Work instruction A –
Please copy from the blog post, word for word, the passage starting with "Hey, what do" and going on through "than we are.)".
Work instruction B –
Answer these three questions about the blog post:
(i) About how much was the writer's worst credit card debt ever?
(ii) Where did the writer spend two weeks before arriving in Valparaiso?
(iii) What place did the writer's children want to walk up to one night?

*** Text under study Section Begins ***

No, really, think about it.  The average American now has ten or twelve thousand dollars in credit card debt.  The nation has incurred, on our "behalf" a debt averaging $30,000 (that was months ago, more by now I'm sure!) per person.

I'm not too impressed by the record of my fellow Americans.  (My worst credit card debt ever was about $3000 and it took me years to get out of it.)  But compared to the Federal Government, we are circumspect!  There is no doubt in my mind that we have the government beaten all hollow when it comes to living within our means!

Obviously, given the economic climate, we as individuals cannot afford to incur more debt.  Which means we can't spend a lot more than we already have.  So if our spending is the single most important thing for the economy, how come the money isn't being given to us?

Hey, what do we care if the banks go down?  That would wipe out our credit card debt, wouldn't it?

Well, okay, I'm not really serious.  I've bought the company line that we need our financial institutions "stable."  I just can't figure out why we are supposed to care more than they do. 

(Oh, yeah, that's right, they are more cushioned with OUR MONEY than we are.)

So those of you who troll the web, explain this to me.  Why doesn't the government just give us all 700 billion divided by 300 million instead of giving it to the banks?  Even if we just used a lot of it to get out of debt, the banks will be getting it anyway -  via us!  Kill two birds with one stone!

I admit economic ignorance - explain it to me!  Why not?  Why give it to our banks, and not us?

The government is giving one of my banks 10 billion, is it?  I owe them $488.  (Don't worry guys, my check is in the mail!  Wouldn't want you to go hungry without it!)

October 14, 2008                            Valparaiso, IN

Well, here I am in that "gray place" - Valparaiso - which is right now both gray and wet.

I have missed more days writing here than ever since I started my Rumilluminations, and feel as if I have traveled too far from my inner center.

My two weeks in sunny New Mexico have been a strange admixture of high living and servitude, friendship and slavery, family reunion and voluntary trudgery.  (In some of the old days I walked around Santa Fe in self-imposed drudgery, car-less by choice and needing to do errands, heat or no.  This time I walked around mostly for fun.  And fun it was!  (Mostly!))

My personal family reunion epiphany came on a walk, too.  My kids wanted to walk up to the Cross of the Martyrs one night to see the city and the sparkly lights from above. I was a little hesitant, even though I knew it was now bricked instead of a very dusty rocky road.  Maybe memories of slogging it at the end of a very long day of motherhood on Good Friday with small children in tow slowed my steps towards the place.

I went along though, and as we neared the top, I was a little behind my children.  It had taken some doing to get us all together for this one evening, my last night in Santa Fe, and the three of them were forging ahead, talking about I did not know what.

It reminded me of when I was a child, walking behind my sister and her friends.  I was out of it, but it wasn't a terrible place to be.  I could contemplate the world - and them - in peace.

And peace is what that contemplation brought me, because for the first time I felt that my children were forging ahead into the future and really didn't need me any more.  There they were - strong and cheerful enough and friendly with each other.  And there I was, behind not because I was smaller exactly (although maybe that is part of it!) but because I am being left behind in time.

*** Text under study Section Ends ***
*** Collected material Section Begins ***

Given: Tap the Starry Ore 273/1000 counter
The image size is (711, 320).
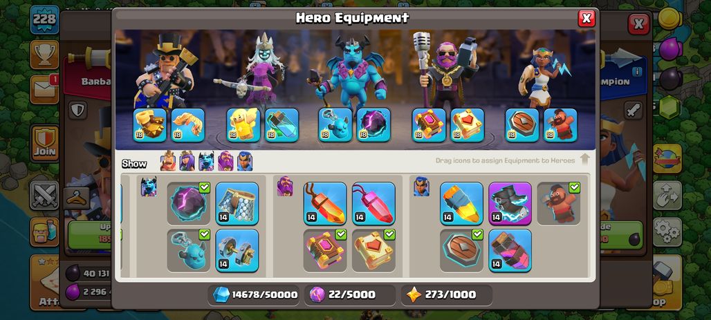Looking at the screenshot, I should coord(446,294).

*** Collected material Section Ends ***

Task answer A –
Hey, what do we care if the banks go down?  That would wipe out our credit card debt, wouldn't it?

Well, okay, I'm not really serious.  I've bought the company line that we need our financial institutions "stable."  I just can't figure out why we are supposed to care more than they do. 

(Oh, yeah, that's right, they are more cushioned with OUR MONEY than we are.)

Task answer B –
(i) About $3000.
(ii) New Mexico.
(iii) The Cross of the Martyrs.